However, despite their suggestions, we caught nothing at first. Where we started the current was too strong and there were no hiding places for the fish. Only when we moved to a boulder-strewn shoreline with slower water did we have success. Initially we encountered a few Mexican tetras and porthole livebearers, and then caught nearly 40 small juvenile fleshylip buffalofish in a single haul of the net. Hank was ecstatic.
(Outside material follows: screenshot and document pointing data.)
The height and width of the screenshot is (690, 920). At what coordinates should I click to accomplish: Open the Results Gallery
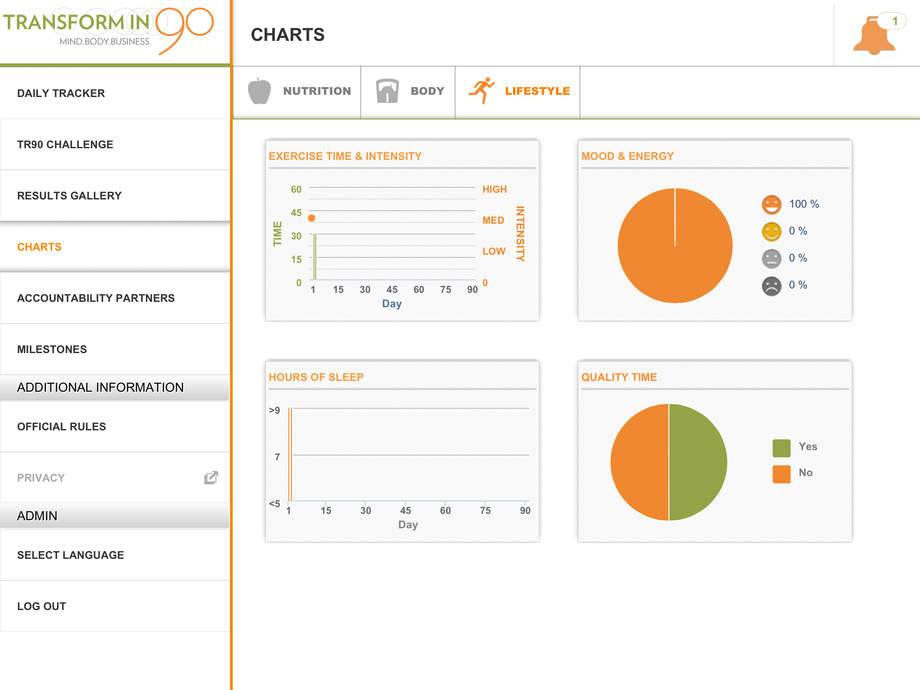click(x=69, y=196)
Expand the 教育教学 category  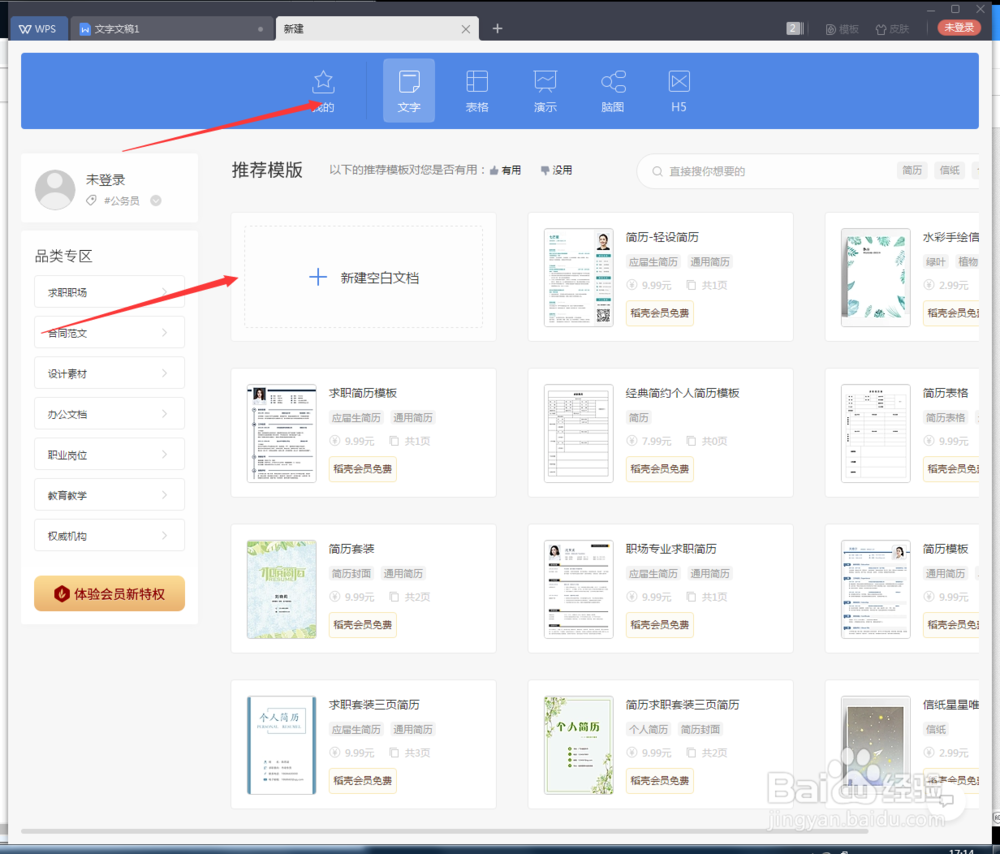[x=109, y=494]
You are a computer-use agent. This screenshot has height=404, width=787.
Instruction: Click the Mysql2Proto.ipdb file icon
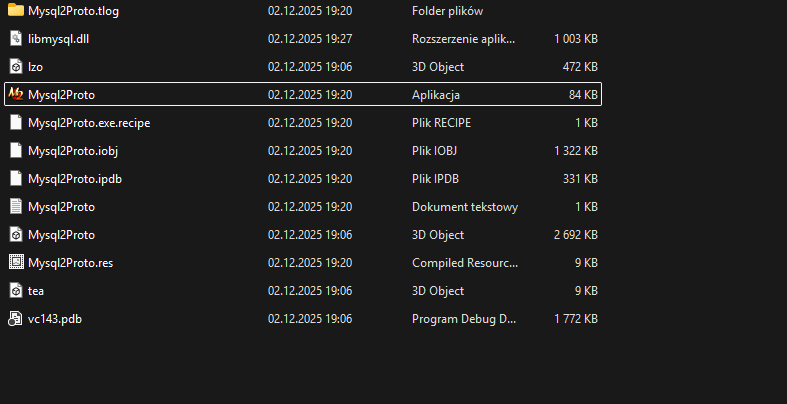pyautogui.click(x=16, y=178)
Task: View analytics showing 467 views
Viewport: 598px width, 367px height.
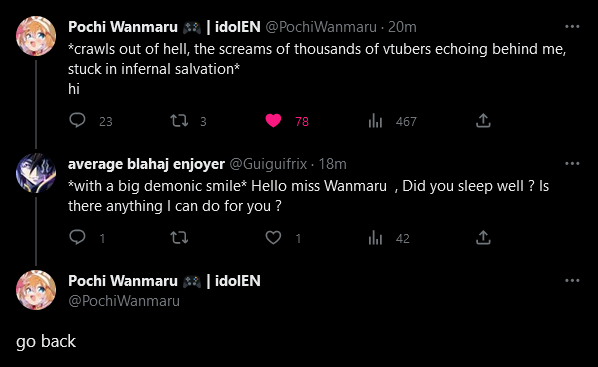Action: pos(375,121)
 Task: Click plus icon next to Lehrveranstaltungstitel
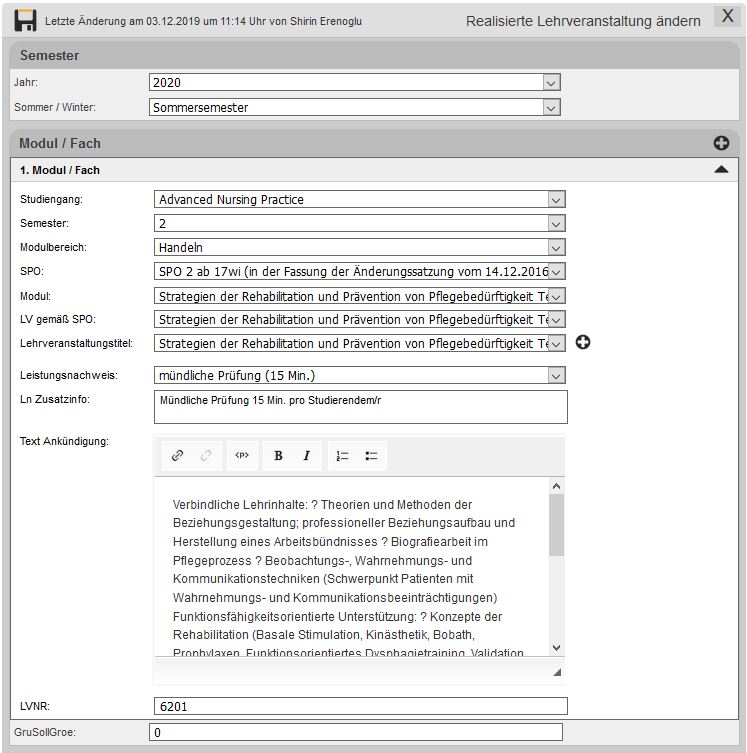pos(583,343)
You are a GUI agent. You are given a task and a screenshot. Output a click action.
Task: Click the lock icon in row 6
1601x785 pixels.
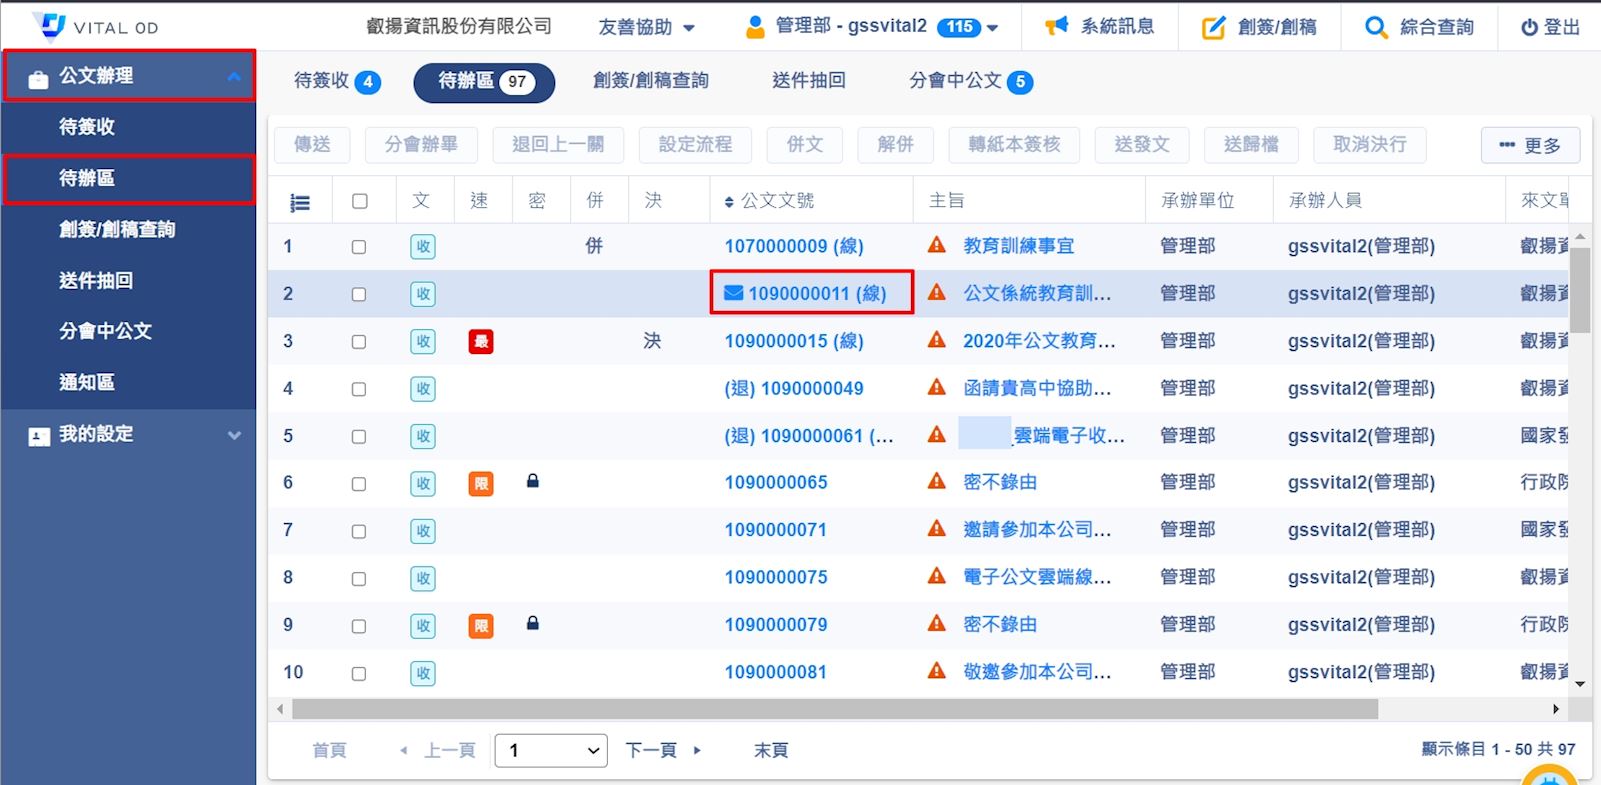[533, 482]
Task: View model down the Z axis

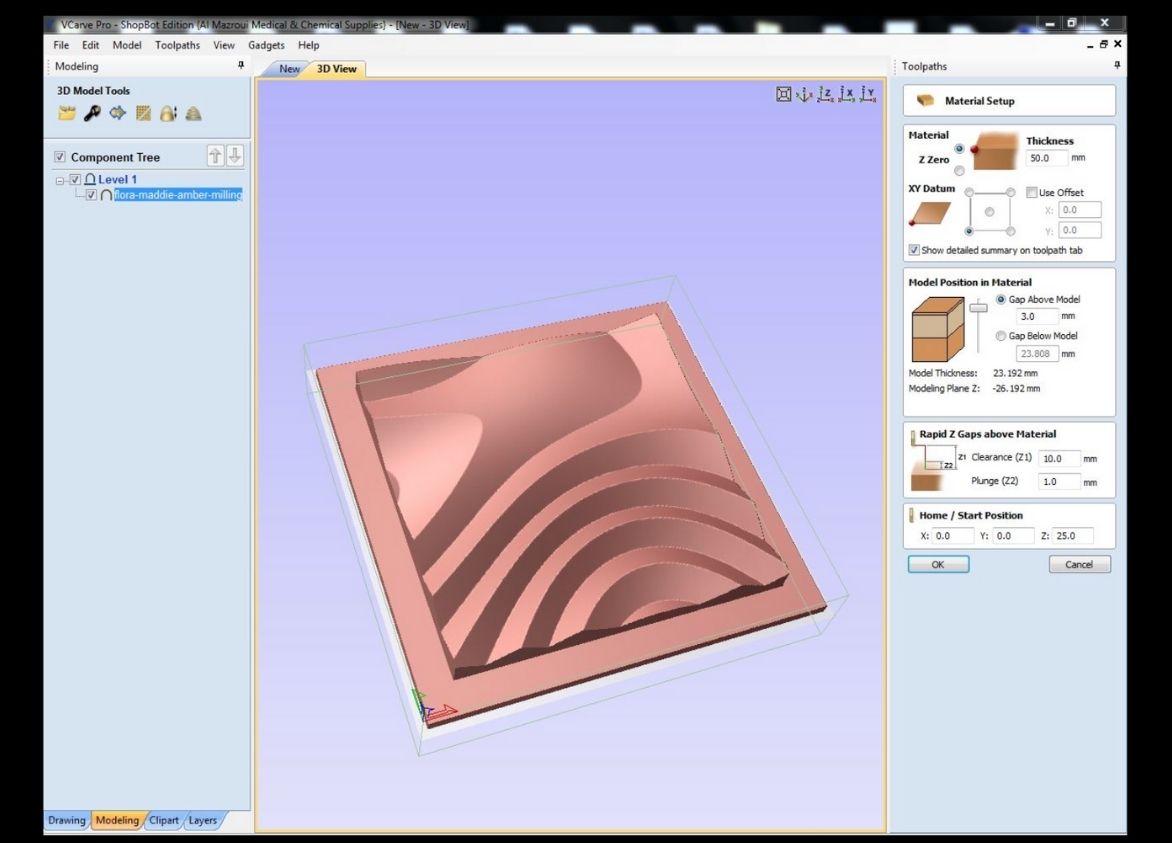Action: (x=825, y=95)

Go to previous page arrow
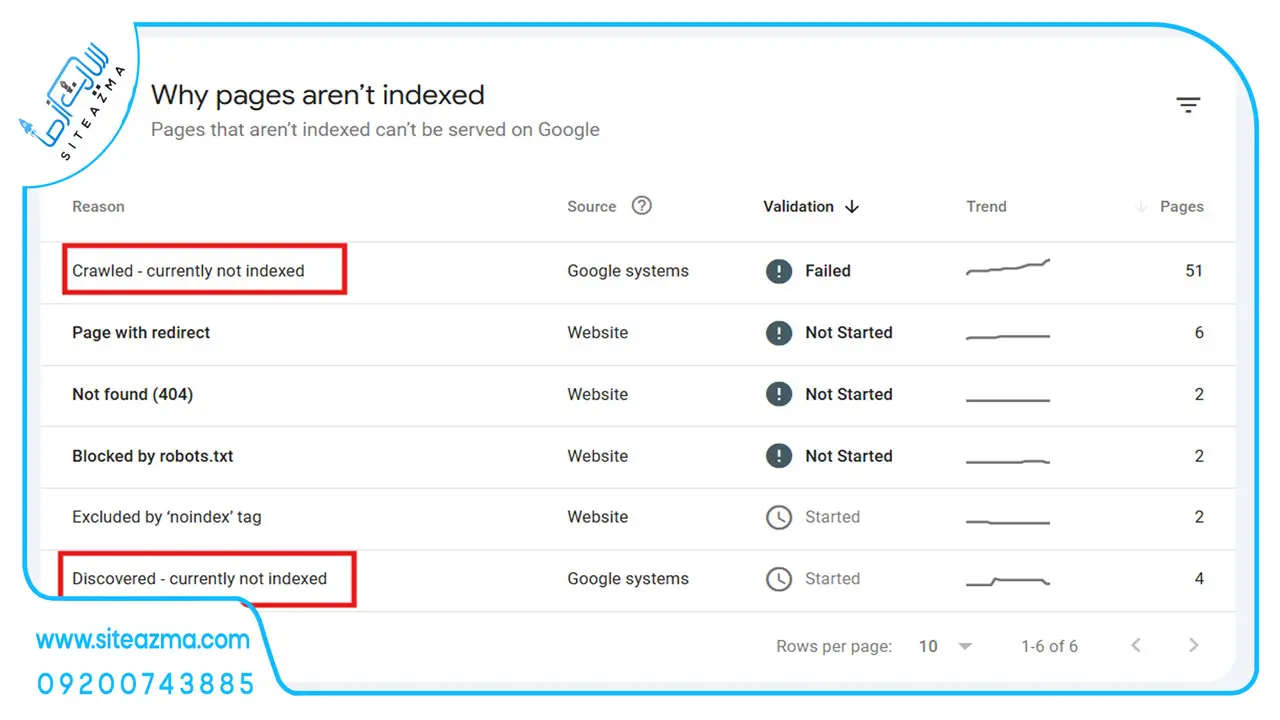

We ended our sampling with a small Pánuco catfish. This species is found only in the Río Pánuco basin, and grows large enough to be an important food fish for local fishermen. But other than that, scientists know almost nothing of its biology. Unfortunately, this last statement applies to most of the species we encountered during our visit.
Sampling the Río Calabazas
After a quick stop in Conca to call home, we headed towards the town of Río Verde, which was to be our base for the next couple of days. I was beginning to feel pretty queasy, a common occupational hazard for me during my years of work in Mexico. Norman was beginning to have doubts about my norteamericano constitution, as the last time I’d been to Mexico he’d had to spend hours calling doctor friends and visiting pharmacies in order to get my insides to a point where I could endure my overnight flight back to the states. But I thought I could manage sampline on more site, the Río Calabazas, a tributary of the Río Verde.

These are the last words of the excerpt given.